Data for this exercise
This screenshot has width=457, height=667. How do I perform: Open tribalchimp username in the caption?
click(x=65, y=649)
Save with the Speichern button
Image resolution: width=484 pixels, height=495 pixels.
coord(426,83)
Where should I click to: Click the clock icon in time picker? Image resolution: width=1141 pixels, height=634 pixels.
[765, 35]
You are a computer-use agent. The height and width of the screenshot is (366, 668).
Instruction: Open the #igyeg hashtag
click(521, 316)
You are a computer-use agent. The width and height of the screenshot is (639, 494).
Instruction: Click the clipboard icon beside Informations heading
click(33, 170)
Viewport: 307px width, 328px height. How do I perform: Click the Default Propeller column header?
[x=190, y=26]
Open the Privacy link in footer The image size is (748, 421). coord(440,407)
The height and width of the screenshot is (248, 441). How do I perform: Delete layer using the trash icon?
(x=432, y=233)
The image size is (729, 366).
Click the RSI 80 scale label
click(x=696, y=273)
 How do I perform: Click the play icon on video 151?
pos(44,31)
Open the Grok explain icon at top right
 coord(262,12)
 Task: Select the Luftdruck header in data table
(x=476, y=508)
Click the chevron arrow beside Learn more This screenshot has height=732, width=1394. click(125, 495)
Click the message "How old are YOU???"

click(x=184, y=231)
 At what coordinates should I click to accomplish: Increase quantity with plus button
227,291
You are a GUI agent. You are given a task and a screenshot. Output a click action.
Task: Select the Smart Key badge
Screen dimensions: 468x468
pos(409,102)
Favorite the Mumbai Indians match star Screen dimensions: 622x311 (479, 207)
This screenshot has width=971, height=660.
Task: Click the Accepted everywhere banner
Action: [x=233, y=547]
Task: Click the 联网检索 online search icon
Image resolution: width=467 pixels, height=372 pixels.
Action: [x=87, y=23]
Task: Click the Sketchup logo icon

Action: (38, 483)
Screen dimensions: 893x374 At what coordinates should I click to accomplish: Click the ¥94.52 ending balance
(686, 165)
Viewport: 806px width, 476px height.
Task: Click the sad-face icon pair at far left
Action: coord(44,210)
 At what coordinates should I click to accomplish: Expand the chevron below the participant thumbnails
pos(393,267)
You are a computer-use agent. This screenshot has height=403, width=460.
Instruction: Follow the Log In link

Task to complete
Work out how many lines above have the string "size" in them, and give only the number.

Answer area
2